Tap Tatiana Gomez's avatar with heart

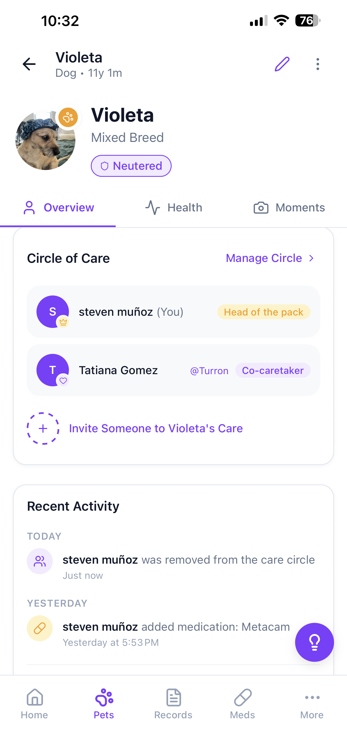tap(53, 370)
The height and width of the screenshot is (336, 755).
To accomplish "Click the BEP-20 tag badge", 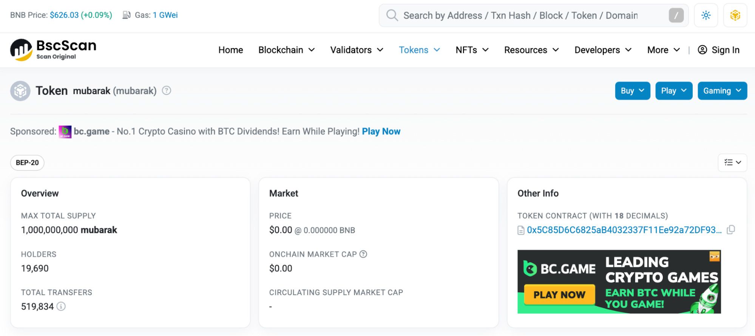I will [27, 163].
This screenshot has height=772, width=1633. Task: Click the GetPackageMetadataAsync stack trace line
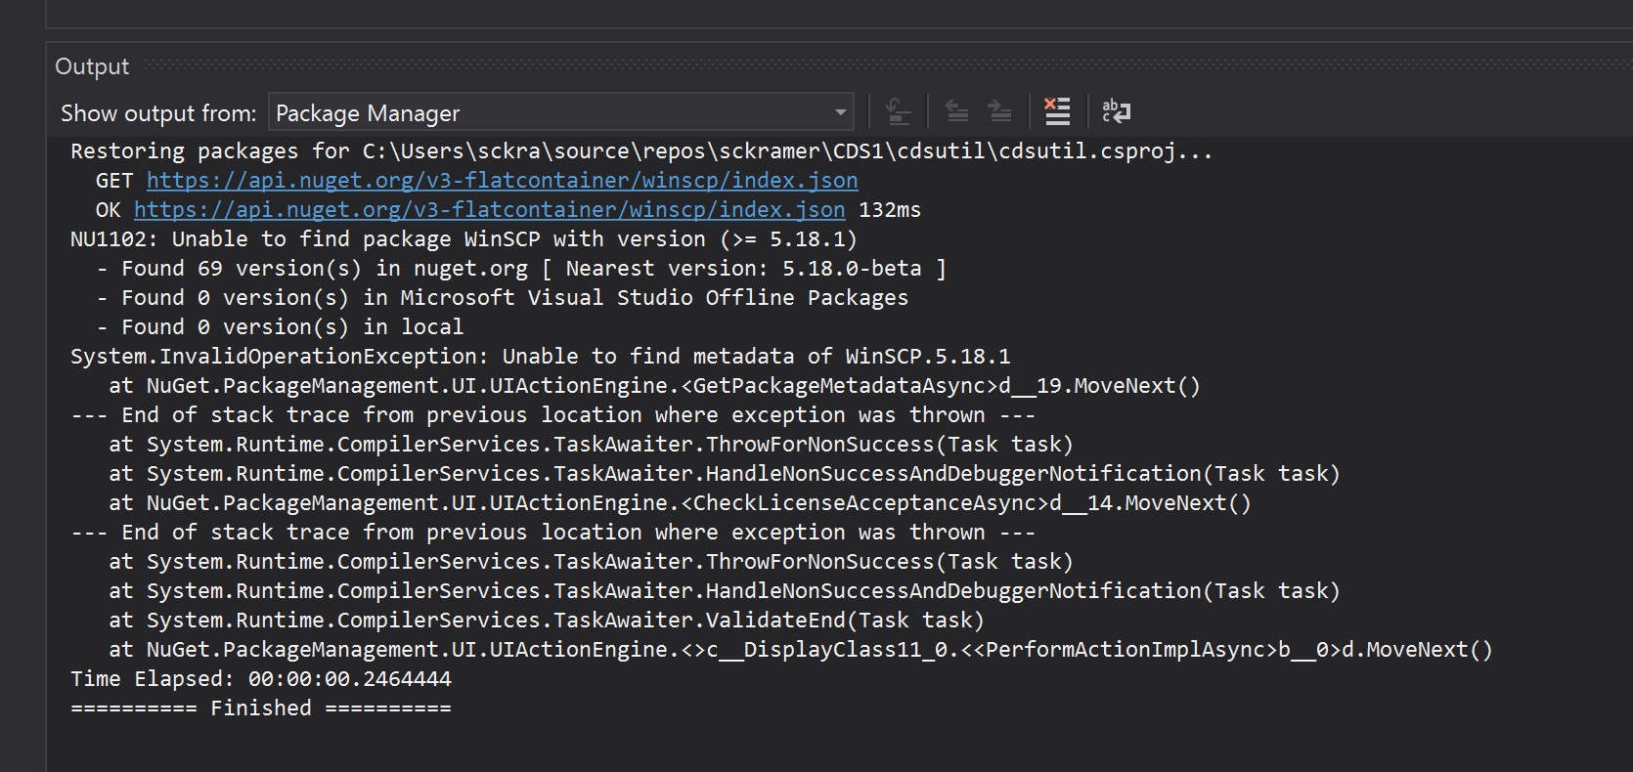pos(653,386)
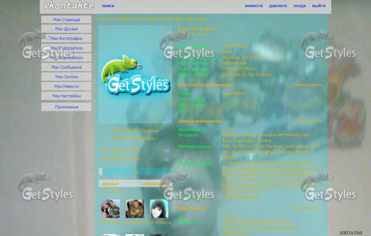The height and width of the screenshot is (236, 371).
Task: Open диалоги in the top navigation
Action: coord(278,6)
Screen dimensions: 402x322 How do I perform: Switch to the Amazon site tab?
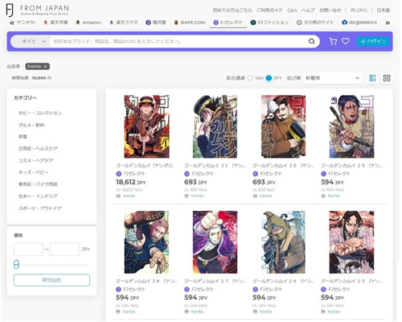point(88,23)
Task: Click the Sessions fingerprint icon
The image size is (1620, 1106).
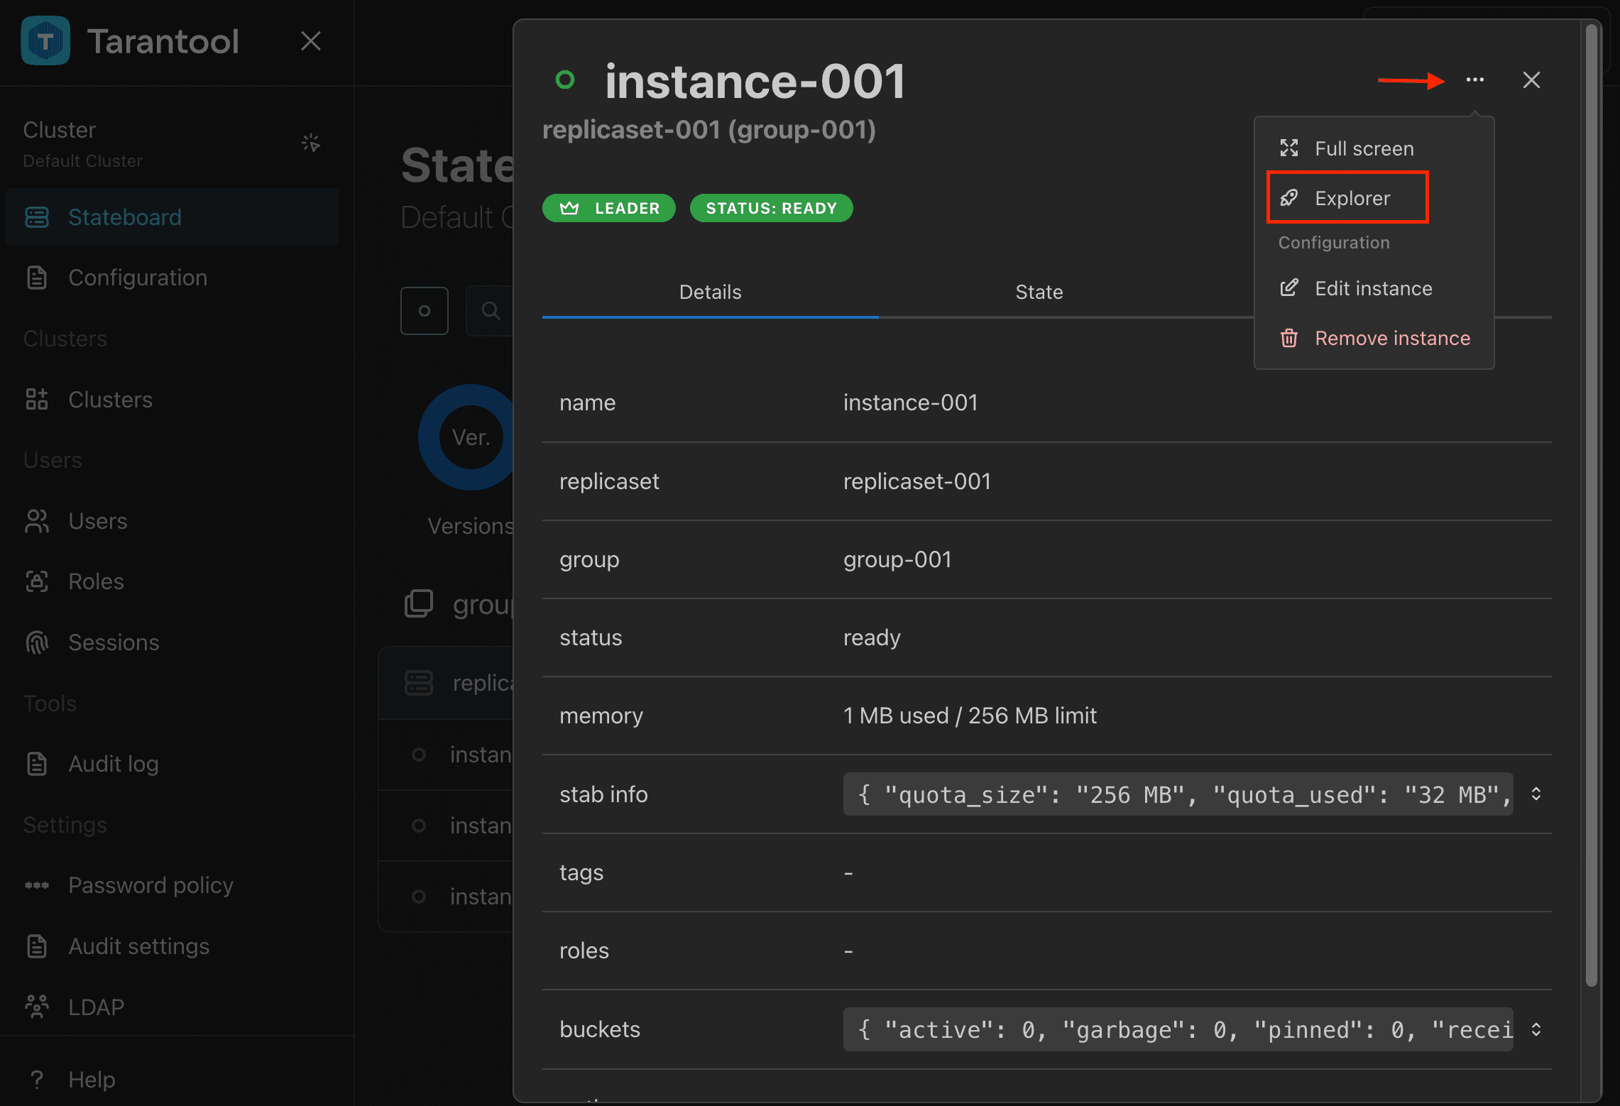Action: [x=37, y=642]
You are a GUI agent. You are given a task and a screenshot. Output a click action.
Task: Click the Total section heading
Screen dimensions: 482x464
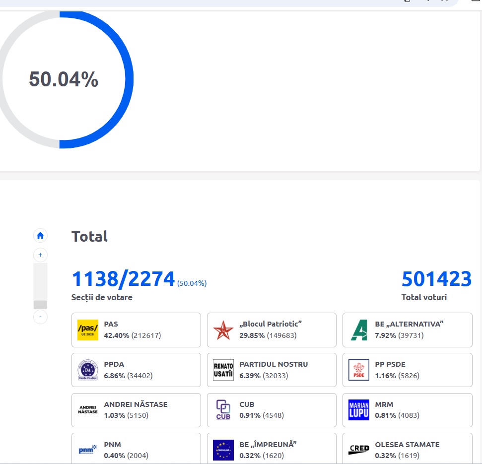tap(89, 237)
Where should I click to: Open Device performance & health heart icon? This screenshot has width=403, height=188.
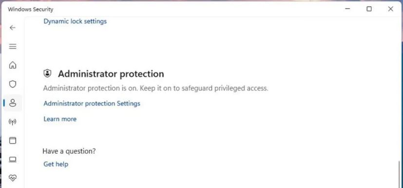tap(13, 178)
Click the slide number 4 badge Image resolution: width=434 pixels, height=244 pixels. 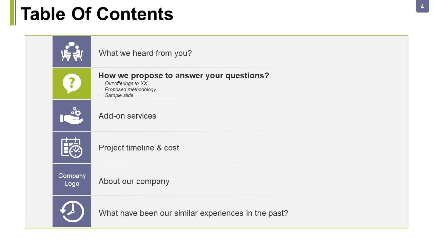click(422, 6)
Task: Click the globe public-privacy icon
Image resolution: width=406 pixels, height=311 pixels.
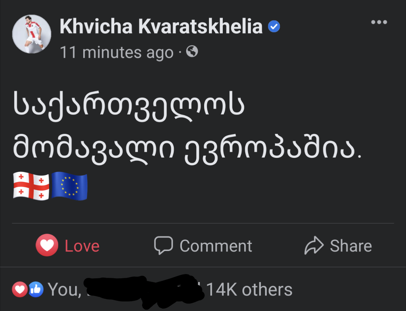Action: [x=192, y=52]
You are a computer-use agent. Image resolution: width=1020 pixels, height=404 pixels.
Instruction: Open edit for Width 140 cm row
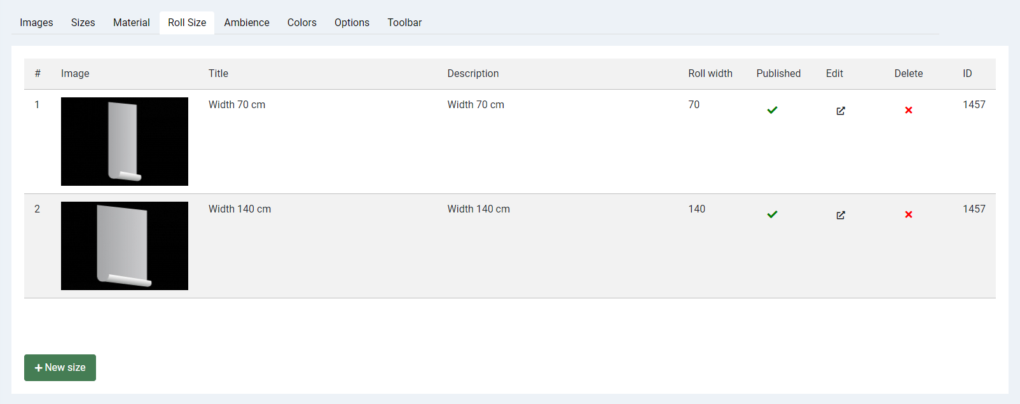[x=840, y=215]
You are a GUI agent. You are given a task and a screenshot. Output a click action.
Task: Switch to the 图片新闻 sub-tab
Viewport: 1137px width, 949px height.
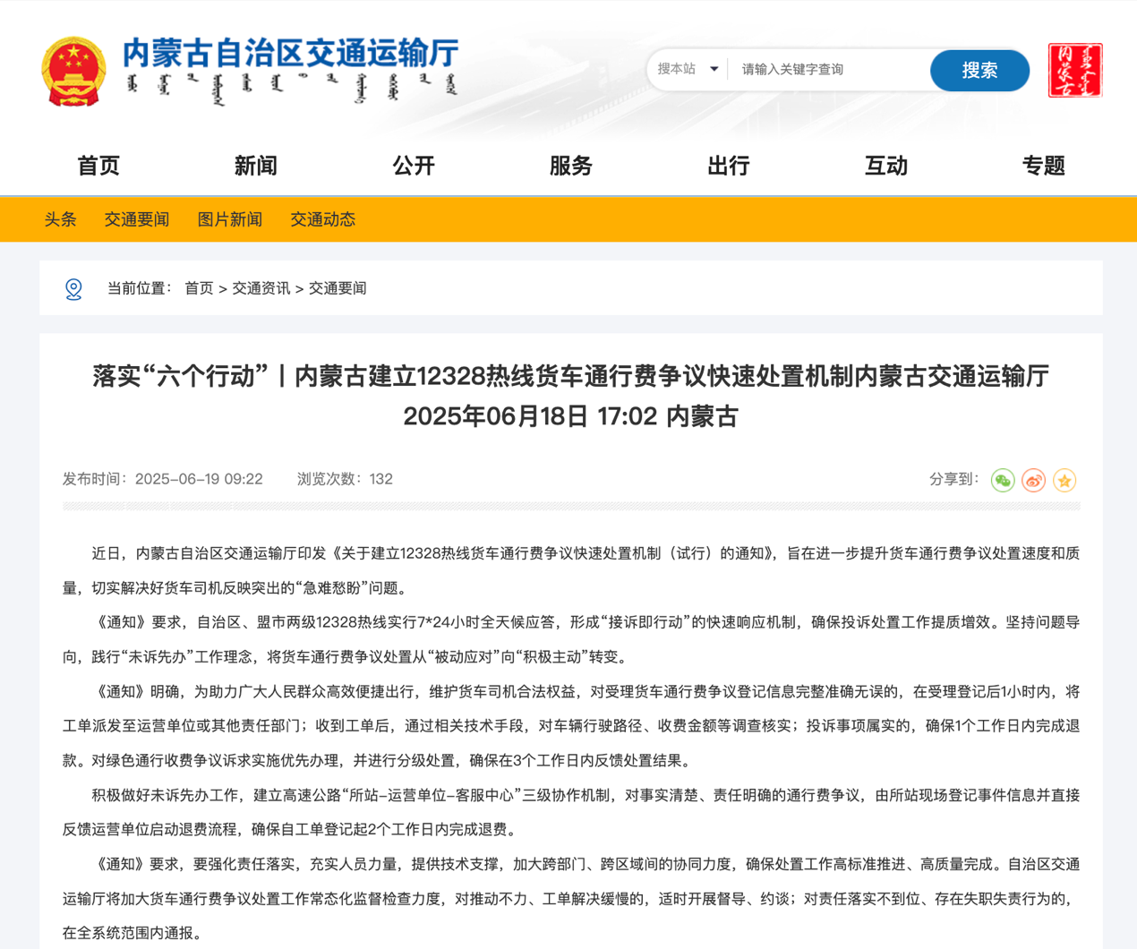229,219
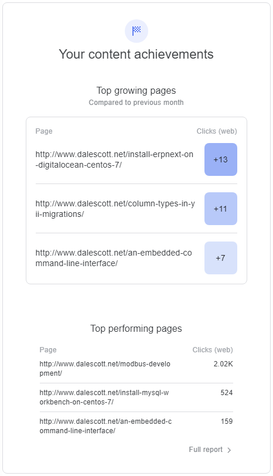Open an-embedded-command-line-interface link in top performing pages
Viewport: 273px width, 476px height.
click(x=105, y=426)
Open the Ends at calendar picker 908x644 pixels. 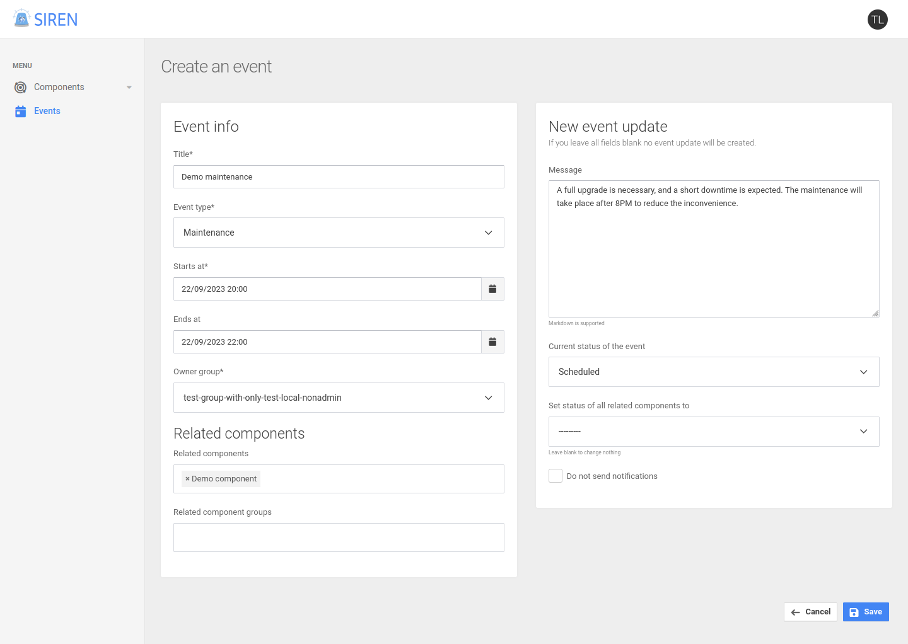492,342
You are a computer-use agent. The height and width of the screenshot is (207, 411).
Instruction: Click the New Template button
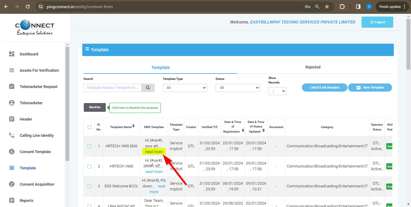point(370,88)
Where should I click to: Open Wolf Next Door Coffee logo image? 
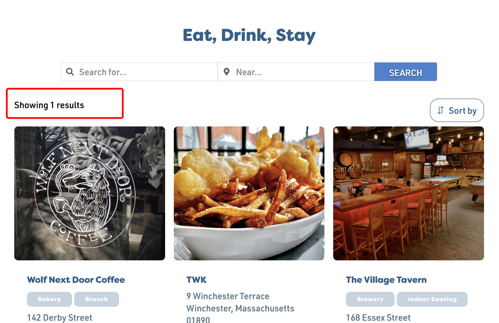click(x=90, y=193)
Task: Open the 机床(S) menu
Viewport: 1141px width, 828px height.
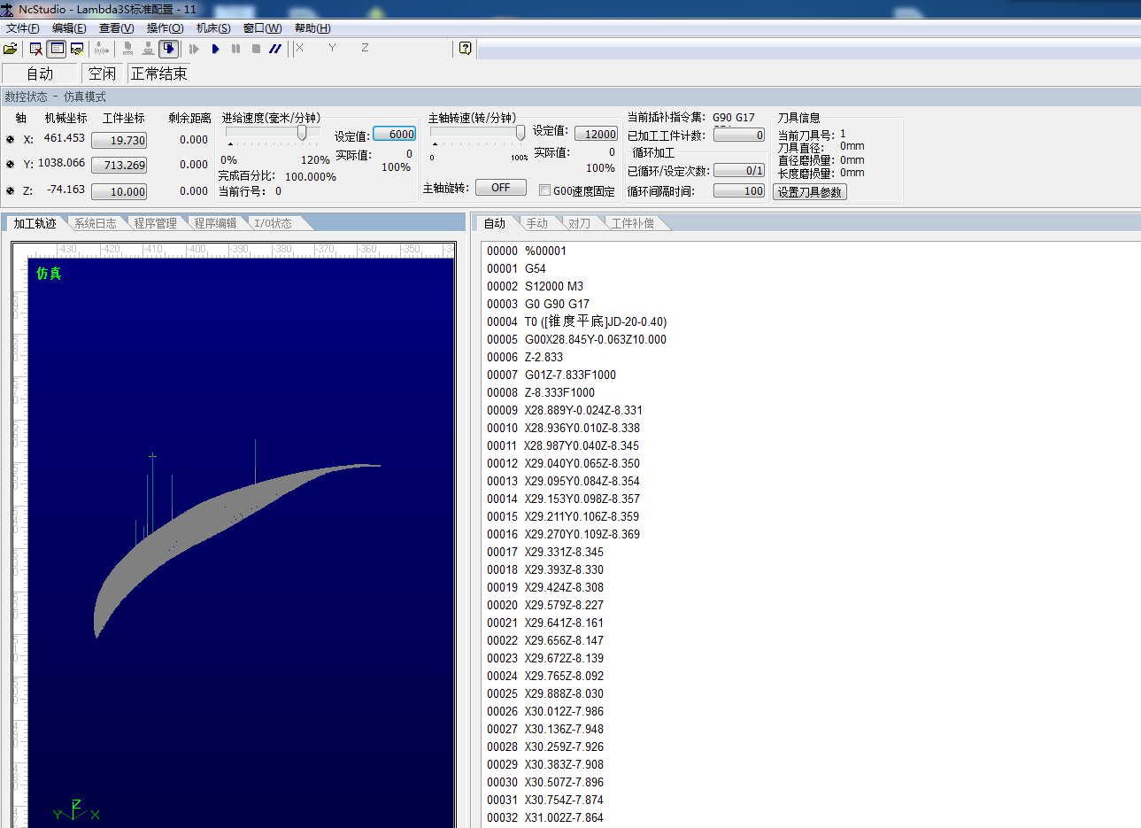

» TASK TO CARRY OUT: Only lines that hold the string "agent" belong in the answer, so copy every one of them from the records.

» SOLUTION FOR THIS TASK:
You are a GUI agent. You are given a task and a screenshot. Output a click action.
You are a computer-use agent. Image resolution: width=1020 pixels, height=404 pixels.
You are a GUI agent. You are given a task and a screenshot. Output a click action.
You are a computer-use agent. The height and width of the screenshot is (207, 411).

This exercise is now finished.